Throughout Inyo, Mono and Alpine counties, more than 29 different projects were funded in whole or in part through CAPP. Initially kicked-off in late 2011, CAPP is now closing out the last of its projects.
Projects that covered bare dirt surfaces, roadways and parking lots resulted in the largest amount of reduced emissions. More than 885,000 pounds of fine dust is being controlled by new surfacing and paving, rock ‘mulch’ coverings, and new plantings, such as orchards and vineyards. This fine dust, or particulate matter air pollution, becomes a threat as the particle size gets smaller and can enter deeply into the lungs. Fine dust is especially dangerous to our youngest, oldest and sickest residents.
Three new street sweepers are also helping to control particulate matter air pollution by vacuuming roadways, preventing dust from being endlessly stirred into the atmosphere by passing vehicles and wind. And two new rodeo arena dust control systems are also helping to dampen and control tons of dust stirred by hooves and wind. Other projects will annually control thousands of pounds of air pollution from old inefficient woodstoves by providing Air District residents with new and much more efficient and cleaner wood, pellet, propane and kerosene heating systems.
Overall, this summer will have a lot less dust in the air originating from previously bare surfaces, while winter will have much less wood smoke throughout all three of the counties that comprise the Air District.
Carbon dioxide emissions (a main component of climate change realities) are also being reduced locally by several projects. An exhaust capture and filtration system at five Mono County vehicle maintenance facilities now stops thousands of pounds of CO2 and other harmful pollutants from entering the atmosphere, while public transit and an electric tractor have reduced fossil fuel use.
Thousands of pounds of other assorted, very dangerous air pollutants are also being controlled by these and other CAPP projects, including reductions in carbon monoxide (CO), nitrogen oxides (NOx), sulfur dioxide (SO2), benzene (C6H6) and diesel particulates.
In addition to air pollution reductions, CAPP funding has provided for locally grown produce through enhanced farming and community garden projects. The Town of Mammoth Lakes was also able to update its Air Quality Management Plan, and winter road safety has been increased in Mono and Alpine Counties with three new snow removal vehicles that can easily clear many more miles much faster than older vehicles, with far fewer engine emissions.

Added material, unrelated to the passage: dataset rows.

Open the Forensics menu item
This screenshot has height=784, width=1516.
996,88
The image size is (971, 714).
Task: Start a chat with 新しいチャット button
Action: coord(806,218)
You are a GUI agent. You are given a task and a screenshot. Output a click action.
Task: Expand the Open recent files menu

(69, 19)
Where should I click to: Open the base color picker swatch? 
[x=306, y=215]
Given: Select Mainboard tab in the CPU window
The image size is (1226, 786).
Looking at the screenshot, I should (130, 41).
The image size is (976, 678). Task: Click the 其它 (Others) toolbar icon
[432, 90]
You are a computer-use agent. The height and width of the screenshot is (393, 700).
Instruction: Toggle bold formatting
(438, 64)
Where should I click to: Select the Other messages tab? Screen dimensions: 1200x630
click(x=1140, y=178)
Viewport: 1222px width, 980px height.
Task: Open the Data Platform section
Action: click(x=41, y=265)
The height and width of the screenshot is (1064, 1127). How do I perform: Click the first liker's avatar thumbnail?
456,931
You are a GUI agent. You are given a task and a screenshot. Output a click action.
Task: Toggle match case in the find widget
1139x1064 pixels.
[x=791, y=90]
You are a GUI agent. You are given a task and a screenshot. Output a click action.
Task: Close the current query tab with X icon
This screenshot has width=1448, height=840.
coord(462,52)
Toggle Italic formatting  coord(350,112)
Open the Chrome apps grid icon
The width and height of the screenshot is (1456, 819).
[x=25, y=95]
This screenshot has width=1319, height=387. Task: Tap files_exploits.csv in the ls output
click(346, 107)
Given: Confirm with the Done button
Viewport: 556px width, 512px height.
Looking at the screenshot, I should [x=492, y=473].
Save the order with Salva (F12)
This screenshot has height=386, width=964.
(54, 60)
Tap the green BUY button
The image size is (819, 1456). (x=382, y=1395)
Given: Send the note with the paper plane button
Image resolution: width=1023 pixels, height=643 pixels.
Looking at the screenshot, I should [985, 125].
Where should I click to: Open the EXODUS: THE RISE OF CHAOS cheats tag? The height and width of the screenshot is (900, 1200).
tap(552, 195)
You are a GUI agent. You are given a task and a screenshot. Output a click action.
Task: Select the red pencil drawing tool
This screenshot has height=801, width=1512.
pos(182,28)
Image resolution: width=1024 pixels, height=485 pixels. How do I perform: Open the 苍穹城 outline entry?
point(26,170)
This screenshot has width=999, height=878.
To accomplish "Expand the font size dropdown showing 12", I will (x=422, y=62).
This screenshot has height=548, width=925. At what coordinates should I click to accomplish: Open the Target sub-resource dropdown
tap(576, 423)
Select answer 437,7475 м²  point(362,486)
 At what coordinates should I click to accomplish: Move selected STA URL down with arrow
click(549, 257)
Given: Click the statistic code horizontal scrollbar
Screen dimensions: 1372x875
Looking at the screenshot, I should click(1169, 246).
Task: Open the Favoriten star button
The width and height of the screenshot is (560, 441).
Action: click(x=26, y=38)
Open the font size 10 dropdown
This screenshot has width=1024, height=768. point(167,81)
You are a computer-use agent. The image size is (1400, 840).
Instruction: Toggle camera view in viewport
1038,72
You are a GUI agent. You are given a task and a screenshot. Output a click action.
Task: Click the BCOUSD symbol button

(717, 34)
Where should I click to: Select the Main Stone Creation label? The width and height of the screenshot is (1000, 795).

Providing for all of these positive outcomes, nearly $5.5 million has been paid to grantees from CAPP funds, with 64 percent of that going directly to local businesses and service providers. Additionally, more than $1.4 million was reported by grantees as shared costs, most of which also benefitted local providers. In total, these CAPP projects amount to an on-the-ground value of more than $6.8 million, all of which directly and indirectly benefits the region and all of its inhabitants, now and for years to come.
CAPP funds originated from a 2011 legal settlement between Great Basin and the Los Angeles Department of Water and Power concerning dust mitigation on the dry Owens Lake bed. DWP paid $6.5 million to Great Basin to help offset impacts and mitigate emissions from the dry lakebed. $5.5 million of the settlement was specifically designated to directly fund “clean air projects” throughout the Air District, with an emphasis placed on projects in the southern Owens Valley. The settlement defined “clean air projects” as “improvements, replacements, or programs that directly or indirectly result in a reduction in air pollution emissions.”
Local resident Lisa Isaacs was contracted by Great Basin in 2011 to provide CAPP management services. With a background in environmental program management, she oversaw the implementation and payment of all CAPP-funded projects and is very excited to report on its many successes. “The vision shown by the Air District in settlement discussions with LADWP was very impressive,” she notes. “They turned a negative into a positive that directly benefitted the entire region in so many ways.”
According to Ted Schade, Great Basin’s Air Pollution Control Officer, “the CAPP funding allowed Great Basin to provide assistance for dozens of air pollution reduction projects that likely would not have taken place otherwise. We have enjoyed working with all the grantees. It was their concern for air quality and their innovative ideas that has made our air that much cleaner and healthier.”